**Exercise instructions**
1. From the forum thread, copy the passage that begins at the words "Shut up Reisem." and stops after "are for cheaters.".
2. For each statement below, say yes or no to whether the forum thread agrees with it, and quote the words that decide it. (a) Ironcrusher says Strango is legit if you can find it. (b) M_T Pockets says they seldom go to Vegas. (c) Anabolic Reality plans to go out there next year for a best friend's bachelor party.

**Reading text**
☆ ☆ ☆ ☆

Shut up Reisem. You'll never be half the man your mother was. 

Steroids are illegal. I hope you realize that this is a gay chat forum masquerading as a bodybuilding board. 

Besides, steroids are for cheaters.


----------



## Anabolic Reality

GK me and u need to go to Vegas together lol.


----------



## GuerillaKilla

I'm in. Assless chaps are packed and I'm greased up. 

Lets do this.


----------



## Anabolic Reality

Wandering around the desert looking for strippers and cocaine...we may not make it back lol


----------



## Anabolic Reality

I'm seriously going out there next year for my best friends bachelors party...your invited lol


----------



## Ironcrusher

Strango is legit if you can find it.


----------



## M_T Pockets

I go to Vegas quite often lol


----------



## GuerillaKilla

Strango doesn't exist! 

Wrong number!! CRANK CALL!! CRANK CALL!!


----------



## Yaya

Never heard of this strango ....

But if u did theb shut ur mouth u terrorist


----------



## RowdyBrad

Assless chaps....


----------



## Reisem

BB...  You can have my mom cuz I got your wife!!

☆ ☆ ☆ ☆

**Recorded data**
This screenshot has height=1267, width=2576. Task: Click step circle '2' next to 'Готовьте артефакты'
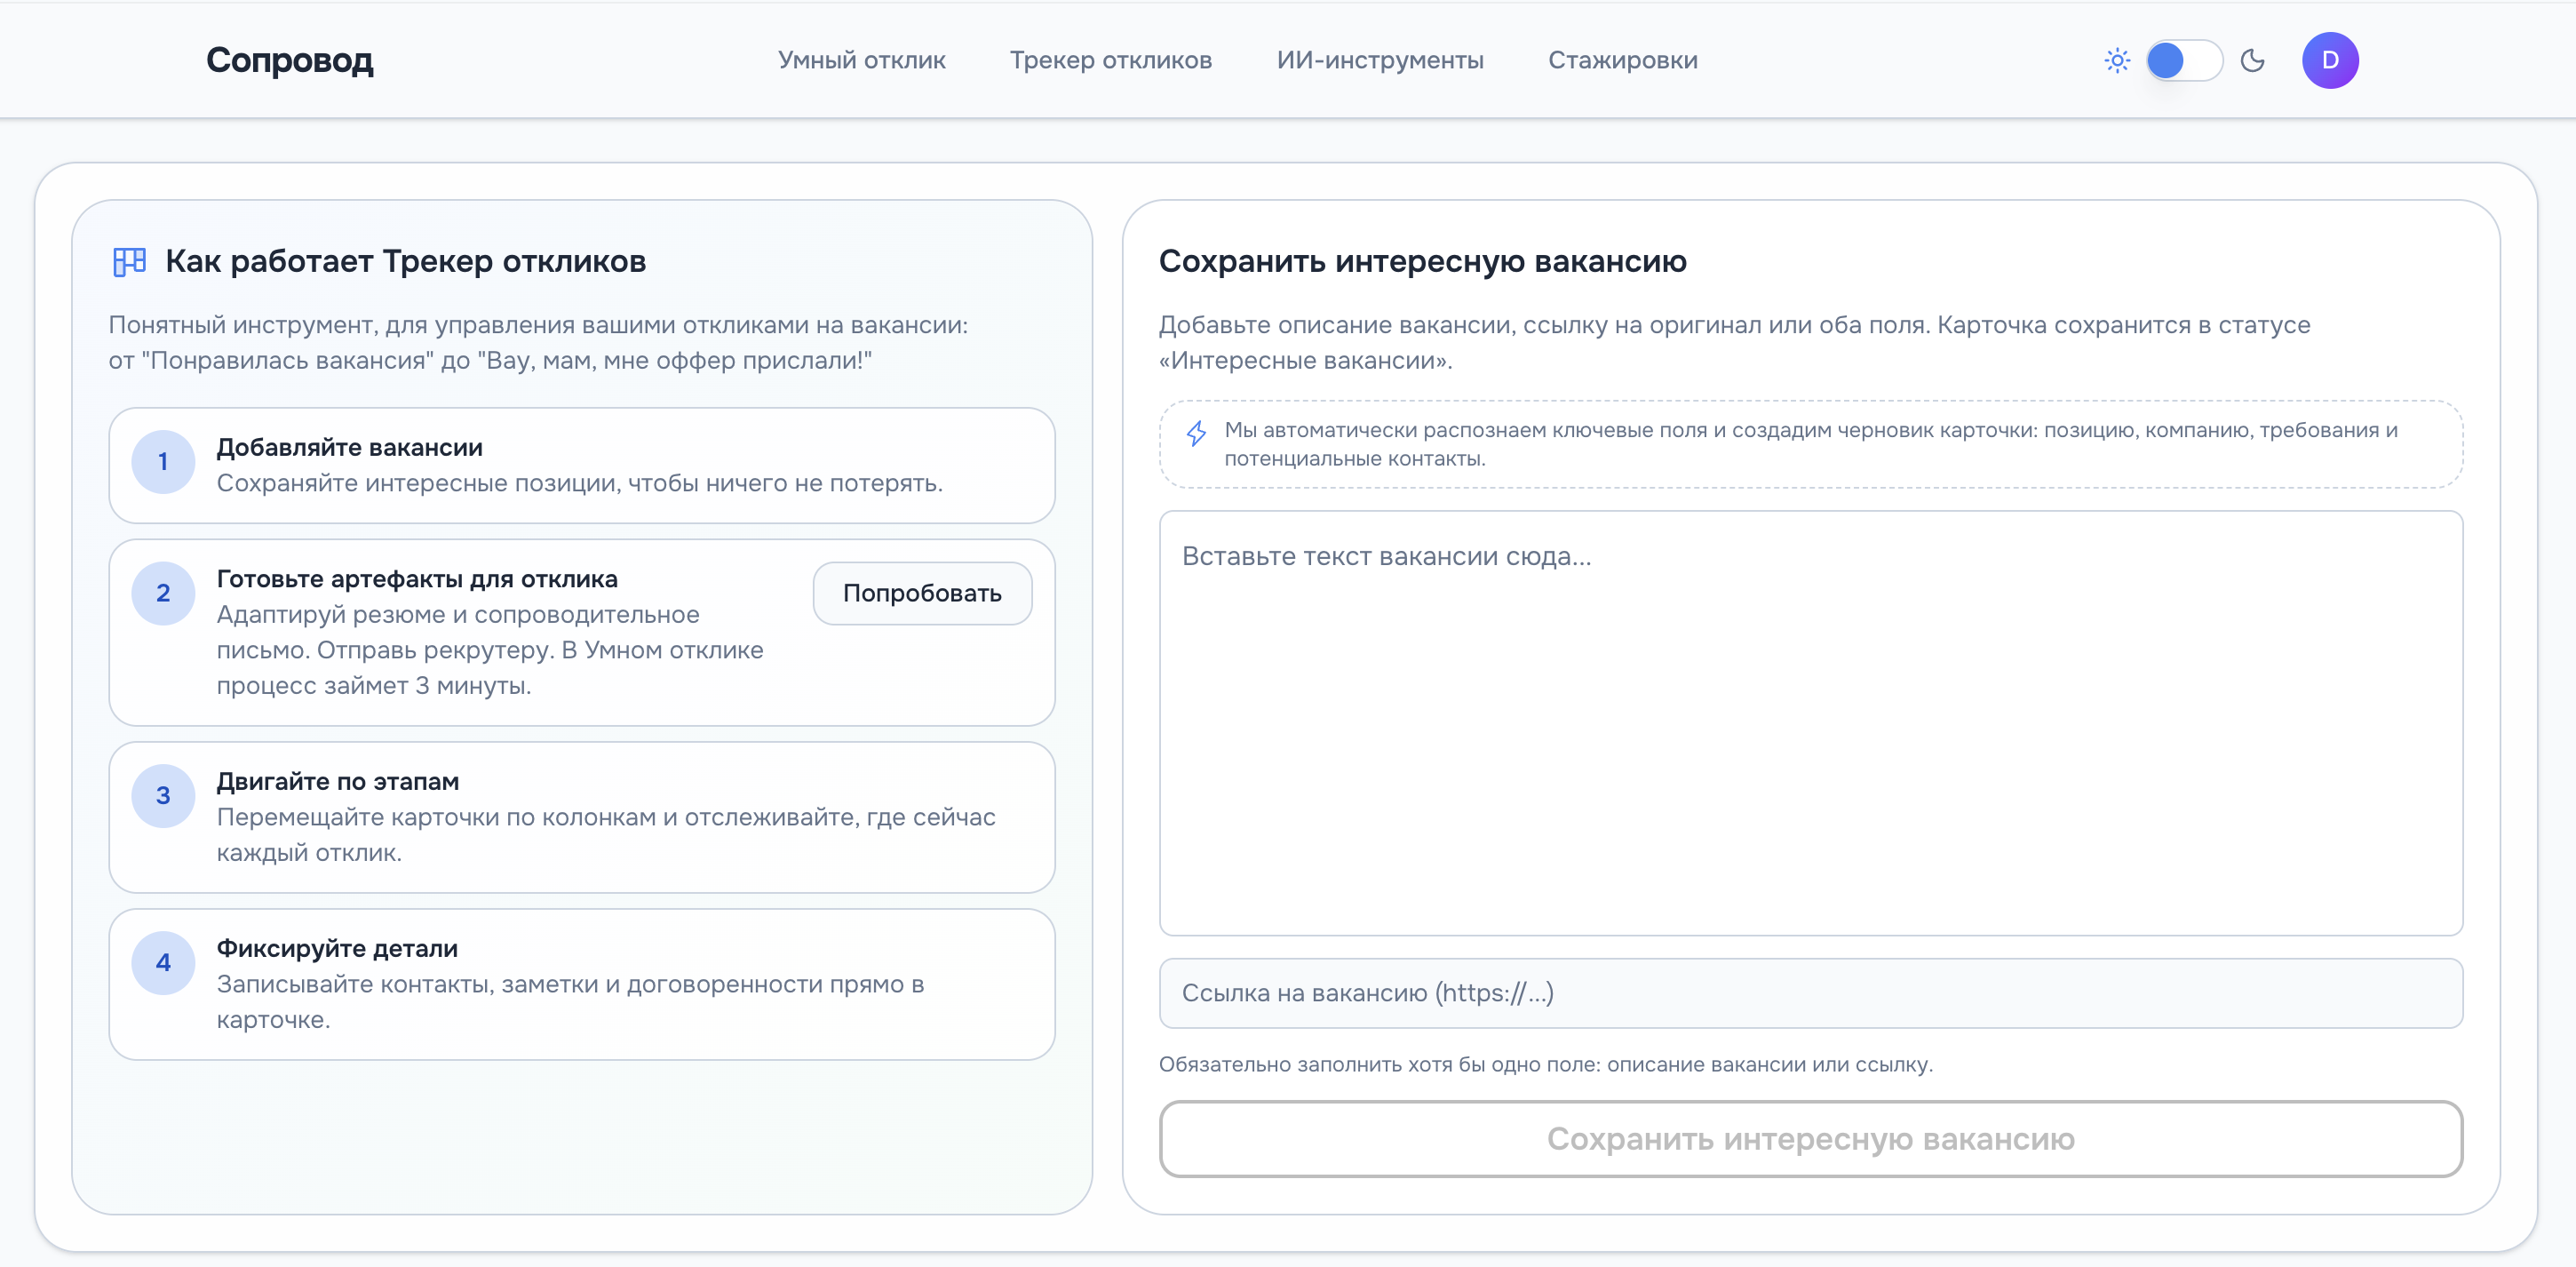163,593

☆ ☆ ☆ ☆

**Solutions to the tasks**
1.
Shut up Reisem. You'll never be half the man your mother was. 

Steroids are illegal. I hope you realize that this is a gay chat forum masquerading as a bodybuilding board. 

Besides, steroids are for cheaters.

2.
(a) Yes: "Strango is legit if you can find it."
(b) No: "I go to Vegas quite often lol"
(c) Yes: "I'm seriously going out there next year for my best friends bachelors party"